+++ Materials provided

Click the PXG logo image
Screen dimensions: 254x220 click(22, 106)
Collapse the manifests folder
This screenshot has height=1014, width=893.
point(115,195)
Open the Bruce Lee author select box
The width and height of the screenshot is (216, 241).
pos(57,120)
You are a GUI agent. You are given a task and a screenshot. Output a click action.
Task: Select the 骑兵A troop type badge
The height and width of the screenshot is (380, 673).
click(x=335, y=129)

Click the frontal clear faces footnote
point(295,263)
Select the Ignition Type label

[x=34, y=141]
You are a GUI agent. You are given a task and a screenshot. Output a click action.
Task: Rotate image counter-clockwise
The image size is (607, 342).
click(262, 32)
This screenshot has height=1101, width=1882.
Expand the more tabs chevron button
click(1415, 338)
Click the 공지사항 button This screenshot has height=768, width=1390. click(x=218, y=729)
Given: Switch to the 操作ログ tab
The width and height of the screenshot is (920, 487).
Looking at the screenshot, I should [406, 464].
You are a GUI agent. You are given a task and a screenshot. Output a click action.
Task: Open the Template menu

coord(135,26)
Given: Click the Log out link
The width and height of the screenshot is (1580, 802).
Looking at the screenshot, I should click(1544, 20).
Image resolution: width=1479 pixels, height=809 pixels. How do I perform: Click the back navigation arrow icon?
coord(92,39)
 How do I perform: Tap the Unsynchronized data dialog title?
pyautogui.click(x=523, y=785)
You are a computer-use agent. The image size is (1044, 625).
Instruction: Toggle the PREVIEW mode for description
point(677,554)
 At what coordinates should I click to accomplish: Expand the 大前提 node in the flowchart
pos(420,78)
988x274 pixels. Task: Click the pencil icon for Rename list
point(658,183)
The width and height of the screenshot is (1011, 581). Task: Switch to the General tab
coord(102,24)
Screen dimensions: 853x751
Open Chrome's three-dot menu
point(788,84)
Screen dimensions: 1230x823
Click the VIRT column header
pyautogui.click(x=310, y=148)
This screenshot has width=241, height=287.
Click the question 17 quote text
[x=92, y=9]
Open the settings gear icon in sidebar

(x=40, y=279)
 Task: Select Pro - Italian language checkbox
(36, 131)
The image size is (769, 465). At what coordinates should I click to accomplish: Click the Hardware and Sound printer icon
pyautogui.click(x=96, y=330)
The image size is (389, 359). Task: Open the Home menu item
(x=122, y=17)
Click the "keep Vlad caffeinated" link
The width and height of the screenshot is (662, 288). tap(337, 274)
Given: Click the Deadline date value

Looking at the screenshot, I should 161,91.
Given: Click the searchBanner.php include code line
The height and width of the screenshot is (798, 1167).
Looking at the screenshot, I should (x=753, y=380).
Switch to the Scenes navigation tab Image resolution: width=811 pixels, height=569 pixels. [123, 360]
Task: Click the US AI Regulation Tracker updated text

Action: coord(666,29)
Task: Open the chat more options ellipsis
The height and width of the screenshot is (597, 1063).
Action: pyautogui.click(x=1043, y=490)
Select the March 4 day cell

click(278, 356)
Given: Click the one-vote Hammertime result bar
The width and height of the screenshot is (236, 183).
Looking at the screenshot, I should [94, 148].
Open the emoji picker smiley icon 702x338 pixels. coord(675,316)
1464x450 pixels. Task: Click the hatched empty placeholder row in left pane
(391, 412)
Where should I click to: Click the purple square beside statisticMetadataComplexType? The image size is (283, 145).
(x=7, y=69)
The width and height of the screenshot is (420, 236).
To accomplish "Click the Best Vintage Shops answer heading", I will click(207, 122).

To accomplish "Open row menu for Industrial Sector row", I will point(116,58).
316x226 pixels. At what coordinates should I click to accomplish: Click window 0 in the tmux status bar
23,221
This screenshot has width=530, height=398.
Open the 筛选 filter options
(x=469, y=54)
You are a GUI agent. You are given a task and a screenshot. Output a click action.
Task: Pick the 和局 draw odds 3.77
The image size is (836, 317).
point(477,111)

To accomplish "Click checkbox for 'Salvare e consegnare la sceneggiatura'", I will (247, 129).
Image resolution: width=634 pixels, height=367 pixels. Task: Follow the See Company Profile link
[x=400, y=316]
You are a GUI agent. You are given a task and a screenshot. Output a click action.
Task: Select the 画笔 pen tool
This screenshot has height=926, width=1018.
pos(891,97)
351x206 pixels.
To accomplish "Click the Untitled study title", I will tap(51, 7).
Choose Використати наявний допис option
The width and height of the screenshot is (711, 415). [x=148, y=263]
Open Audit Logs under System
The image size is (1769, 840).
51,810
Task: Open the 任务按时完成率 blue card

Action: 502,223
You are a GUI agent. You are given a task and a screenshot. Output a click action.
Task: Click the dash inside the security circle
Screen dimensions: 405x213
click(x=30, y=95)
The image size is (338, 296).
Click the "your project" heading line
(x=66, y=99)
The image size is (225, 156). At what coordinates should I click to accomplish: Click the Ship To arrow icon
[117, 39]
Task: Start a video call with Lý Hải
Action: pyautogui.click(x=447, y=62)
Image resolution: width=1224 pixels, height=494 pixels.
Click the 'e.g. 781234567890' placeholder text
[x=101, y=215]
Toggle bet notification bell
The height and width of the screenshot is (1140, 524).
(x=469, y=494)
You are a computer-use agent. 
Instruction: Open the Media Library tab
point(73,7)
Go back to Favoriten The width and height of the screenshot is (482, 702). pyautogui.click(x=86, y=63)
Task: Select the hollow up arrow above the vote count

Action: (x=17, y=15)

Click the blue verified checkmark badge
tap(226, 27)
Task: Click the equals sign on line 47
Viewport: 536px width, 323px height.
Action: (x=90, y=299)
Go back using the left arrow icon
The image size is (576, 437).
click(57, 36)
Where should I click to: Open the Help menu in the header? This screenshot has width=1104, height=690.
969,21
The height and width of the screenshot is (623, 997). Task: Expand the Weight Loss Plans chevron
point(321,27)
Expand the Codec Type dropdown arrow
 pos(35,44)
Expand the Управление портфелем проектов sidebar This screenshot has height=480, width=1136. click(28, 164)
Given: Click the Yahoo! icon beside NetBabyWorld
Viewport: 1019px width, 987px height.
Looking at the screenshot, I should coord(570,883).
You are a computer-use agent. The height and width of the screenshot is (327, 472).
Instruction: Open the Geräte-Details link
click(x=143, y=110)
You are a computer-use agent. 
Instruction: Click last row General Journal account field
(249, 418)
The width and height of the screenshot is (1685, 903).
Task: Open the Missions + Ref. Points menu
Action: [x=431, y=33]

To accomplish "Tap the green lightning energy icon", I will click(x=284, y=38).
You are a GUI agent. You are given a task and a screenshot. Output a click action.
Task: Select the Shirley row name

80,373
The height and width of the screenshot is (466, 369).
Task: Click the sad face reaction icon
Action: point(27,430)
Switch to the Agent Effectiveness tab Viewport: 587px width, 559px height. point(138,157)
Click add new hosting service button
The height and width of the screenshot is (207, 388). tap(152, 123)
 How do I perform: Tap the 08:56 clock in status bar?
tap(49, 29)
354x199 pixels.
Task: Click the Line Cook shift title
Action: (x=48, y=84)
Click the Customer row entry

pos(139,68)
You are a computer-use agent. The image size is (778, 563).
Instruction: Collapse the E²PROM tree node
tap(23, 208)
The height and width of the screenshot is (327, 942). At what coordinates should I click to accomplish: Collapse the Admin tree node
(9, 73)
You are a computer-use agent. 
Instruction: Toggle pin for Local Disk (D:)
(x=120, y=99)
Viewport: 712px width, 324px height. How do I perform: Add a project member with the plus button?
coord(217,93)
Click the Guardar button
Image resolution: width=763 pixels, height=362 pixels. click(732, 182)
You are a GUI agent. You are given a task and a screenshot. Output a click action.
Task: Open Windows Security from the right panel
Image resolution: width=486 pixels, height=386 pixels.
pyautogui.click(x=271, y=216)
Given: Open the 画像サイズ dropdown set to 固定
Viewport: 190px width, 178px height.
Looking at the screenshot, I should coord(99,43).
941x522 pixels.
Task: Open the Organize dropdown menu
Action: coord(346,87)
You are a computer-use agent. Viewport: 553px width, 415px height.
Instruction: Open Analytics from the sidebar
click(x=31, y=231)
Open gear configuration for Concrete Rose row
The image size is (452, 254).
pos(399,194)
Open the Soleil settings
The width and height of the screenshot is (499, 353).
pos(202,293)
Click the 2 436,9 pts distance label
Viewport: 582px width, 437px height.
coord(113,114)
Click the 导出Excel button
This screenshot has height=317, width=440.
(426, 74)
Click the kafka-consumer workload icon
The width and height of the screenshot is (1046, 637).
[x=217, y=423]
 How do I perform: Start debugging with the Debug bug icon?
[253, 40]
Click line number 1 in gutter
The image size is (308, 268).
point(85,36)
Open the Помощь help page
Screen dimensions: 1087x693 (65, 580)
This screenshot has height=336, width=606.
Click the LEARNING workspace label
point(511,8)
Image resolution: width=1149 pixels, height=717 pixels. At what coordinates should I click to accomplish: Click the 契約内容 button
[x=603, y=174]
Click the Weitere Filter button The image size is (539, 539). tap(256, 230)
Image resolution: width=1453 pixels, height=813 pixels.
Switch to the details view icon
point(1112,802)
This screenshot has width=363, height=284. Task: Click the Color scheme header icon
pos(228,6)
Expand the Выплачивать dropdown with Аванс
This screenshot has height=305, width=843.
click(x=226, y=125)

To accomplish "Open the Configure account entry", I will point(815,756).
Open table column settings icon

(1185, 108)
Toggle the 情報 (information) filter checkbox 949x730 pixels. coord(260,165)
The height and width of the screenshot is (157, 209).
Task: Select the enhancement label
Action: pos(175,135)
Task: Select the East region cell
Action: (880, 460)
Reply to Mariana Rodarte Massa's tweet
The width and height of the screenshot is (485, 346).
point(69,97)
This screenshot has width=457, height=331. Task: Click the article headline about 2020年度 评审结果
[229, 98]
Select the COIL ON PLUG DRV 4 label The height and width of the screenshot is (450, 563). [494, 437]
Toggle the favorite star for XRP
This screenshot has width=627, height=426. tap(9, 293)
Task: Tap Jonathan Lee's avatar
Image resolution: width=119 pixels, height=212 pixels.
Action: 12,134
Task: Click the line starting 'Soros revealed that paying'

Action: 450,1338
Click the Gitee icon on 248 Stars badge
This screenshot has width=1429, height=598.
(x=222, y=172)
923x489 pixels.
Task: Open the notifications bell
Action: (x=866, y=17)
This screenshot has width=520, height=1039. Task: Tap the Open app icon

++++++

Locate all lines in the listing above with the word "computer" and copy them.

You are a computer-use agent. The image size is (1044, 625).
You are a computer-use agent. 
You are a computer-use agent. The height and width of the screenshot is (327, 472).
You are a computer-use agent. 
You are a computer-use agent. The image size is (778, 563).
You are a computer-use agent. 
You are a computer-use agent. Viewport: 553px width, 415px height.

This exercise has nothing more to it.